Has the financing process changed for you over the years?

It has become more difficult to finance a film today than it was 40 years ago. But do you see me limited? I made two films last year. It’s not that I have ever planned a career around transforming something on the bestseller list into a movie. There isn’t something like “The Lord of the Rings” out there that I could make into a movie or a series. I’ve never functioned like that. It’s always been this great vehemence with which I’m confronted.

Despite the longevity of your career, you’ve only received one Oscar nomination, for “Encounters at the End of the World.” Does that bother you?

I’ve made 80-odd films and not a single one of them ever got onto the shortlist with one exception. Even “Grizzly Man,” which had enormous resonance, didn’t make it. I was always asked why I didn’t get an Oscar for that. It is what it is and I don’t spend any sleepless nights thinking about it.

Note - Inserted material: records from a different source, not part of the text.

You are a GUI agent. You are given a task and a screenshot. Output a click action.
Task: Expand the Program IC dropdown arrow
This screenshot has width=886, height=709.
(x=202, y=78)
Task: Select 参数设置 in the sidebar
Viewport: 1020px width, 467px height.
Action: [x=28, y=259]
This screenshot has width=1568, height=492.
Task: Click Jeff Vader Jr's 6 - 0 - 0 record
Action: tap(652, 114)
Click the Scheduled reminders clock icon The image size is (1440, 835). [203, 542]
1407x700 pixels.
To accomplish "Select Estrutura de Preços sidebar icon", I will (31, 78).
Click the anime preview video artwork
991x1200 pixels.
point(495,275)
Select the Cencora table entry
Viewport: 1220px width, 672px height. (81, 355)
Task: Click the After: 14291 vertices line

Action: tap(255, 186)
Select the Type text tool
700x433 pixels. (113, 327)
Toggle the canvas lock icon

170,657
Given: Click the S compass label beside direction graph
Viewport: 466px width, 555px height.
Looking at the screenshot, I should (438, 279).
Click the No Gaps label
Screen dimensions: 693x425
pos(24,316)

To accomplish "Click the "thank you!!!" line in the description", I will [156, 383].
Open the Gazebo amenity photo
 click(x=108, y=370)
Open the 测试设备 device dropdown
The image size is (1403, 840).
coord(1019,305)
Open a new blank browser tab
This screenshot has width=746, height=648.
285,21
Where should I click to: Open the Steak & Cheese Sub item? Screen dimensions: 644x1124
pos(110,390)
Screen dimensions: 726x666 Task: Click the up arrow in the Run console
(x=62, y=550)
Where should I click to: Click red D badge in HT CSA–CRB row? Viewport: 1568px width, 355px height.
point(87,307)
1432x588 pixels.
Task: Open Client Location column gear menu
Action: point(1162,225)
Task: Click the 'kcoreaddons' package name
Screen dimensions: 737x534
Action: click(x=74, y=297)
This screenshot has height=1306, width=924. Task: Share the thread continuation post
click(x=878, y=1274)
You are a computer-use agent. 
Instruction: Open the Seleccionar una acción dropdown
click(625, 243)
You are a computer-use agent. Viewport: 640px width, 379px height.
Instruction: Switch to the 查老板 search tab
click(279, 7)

How have your professional decisions influenced the way you’ve raised your family? Your daughter is an artist and both of your sons are filmmakers.

I warned them, but in vain. My older son Rudolph, I was even onboard with his last film, “Last Exit: Space,” about space colonization. He’s also a writer. I said to him, “If you really want to do this, just look at me. It’s not an easy life. But so what?” He knows what he’s doing.

There’s an upcoming “Documentary Now!” episode where Alexander Skarsgard satirizes you. How do you feel about these sort of impersonations?

So what? Let them do it. If it’s any good, why not? Normally, it’s pretty lousy — I have seen at least two dozen doppelgängers out there on the internet, voice imposters. Before I finish a film, there’s already a parody of it. I don’t worry. There’s a different representation of the self out there with the internet. The way you represent yourself on social media, on YouTube or whatever, it’s all embellished, it’s all artifice. I’m pretty much ignorant of it because I’m not on Facebook on Twitter or anything. That world does not exist for me.

There are probably people out there now who have encountered satiric representations of you before even seeing your films.

I have no idea and couldn’t care less. I just have some points of orientation which I find interesting. For example, a few years ago, a letter of mine to my cleaning lady went viral. In the letter, I was putting her down, cursing her, and there was a shit-storm of indignation: “How can he speak about his cleaning lady like that?” I looked into the traffic of responses and it was only number 104 where someone finally says, “Don’t you see this is satire and not written by Werner Herzog?” The real writer outs himself. People don’t read deeply the way they used to. They cannot understand context.

Do you worry that once you’re not around, you won’t be able to correct the record?

No, no, come on, let it go wild. It will recorrect and then go wild again. You can’t do anything about it. Time is on my side.